Sungho, sandalyede rahat bir pozisyon aldı ve soğukkanlı bir ifadeyle konuşmaya devam etti. "Emily'nin sorunları vardı, tamam mı? Geçmişiyle yüzleşmekten kaçıyordu. Abim ona yardımcı olmaya çalıştı, ama o her zaman geçmişine dönmek istedi. Biz de fazla zorlamadık."

"Onu zorlamadınız mı?" diye sordum. "Onu bıraktığınızda nerede olduğunu biliyor muydunuz?"

"Bilsek ne fark eder? Onun için yapabileceğimiz her şeyi yaptık," diye yanıtladı Sungho, umursamaz bir tavırla. "Kendi seçimleriydi. Bizden yardım istemedi."

"Bunu neden şimdi söylüyorsun? Eğer gerçekten ona yardım etmek isteseydiniz, neden polise ya da sosyal hizmetlere haber vermediniz?"

"Çünkü biz onun ailesiydik, başkalarının işine karışmasını istemiyorduk," dedi Sungho sert bir şekilde. "Kendi meselelerimizi kendimiz halletmek istedik."

"Ve bu yüzden şimdi burada oturuyorsun, kardeşinin işlediği cinayeti örtbas etmeye çalışıyorsun," dedim, sesim kararlı ve keskin.

Sungho, sinirlenmişti. "Ben burada abimi suçlamıyorum. O kadının ne yaptığı bizi ilgilendirmez. Bizim tek suçumuz, ona yardım etmeye çalışmaktı. O yüzden abimi suçlu çıkarmak için elinden geleni yapabilirsin ama gerçekler değişmeyecek."

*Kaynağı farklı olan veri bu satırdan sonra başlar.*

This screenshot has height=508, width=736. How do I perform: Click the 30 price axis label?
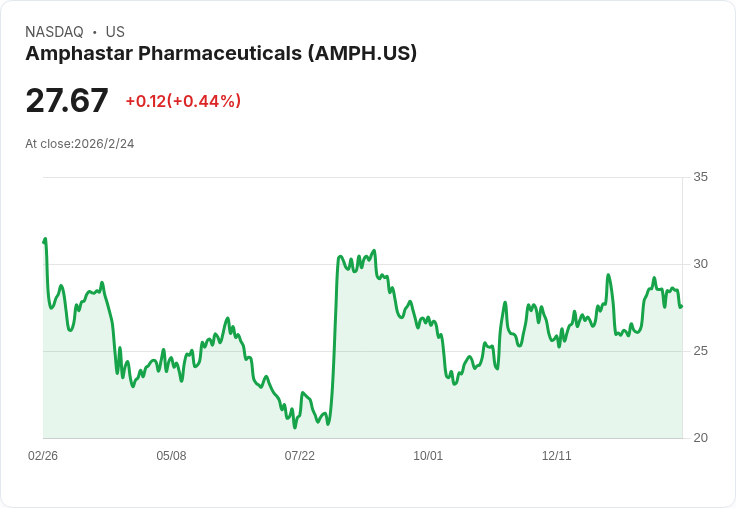700,264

O an Sungho'nun işbirliği yapmayacağını anlamıştım. "Bu konuşma burada bitiyor, Sungho. Kardeşinle ilgili daha fazla bilgiye ihtiyacım var, ve senin yardımıyla ya da yardımın olmadan bunu bulacağım."

Sungho, gözlerini kaçırarak sessizce otururken, ben de sorgu odasından çıkmak için hazırlanmaya başladım. Kapıya doğru yürürken arkamdan gelen sesi duydum. "Ben ne zaman çıkacağım burdan?"

Gülümseyerek ona döndüm. "Doğru cevapları verene kadar."

"Bunu yapmaya hakkın yok! Burda beni gereksiz yere tutamazsın!"

Elimde ki dosyayı açıp ona baktım. "Aslında gereksiz yere tutmuyorum. Sicilin epey kalabalık, bir cinayet şüphelisinin kardeşisin ve en bombasını sona sakladım. Dün seni kendi kurduğun kumar partisinde yakaladık."

Sungho, gözlerinde parlayan öfke ile bana baktı. "Bu saçmalık, biliyorsun. Kumar partisiyle bir ilgim yok. Oraya sadece bir arkadaşım için gitmiştim."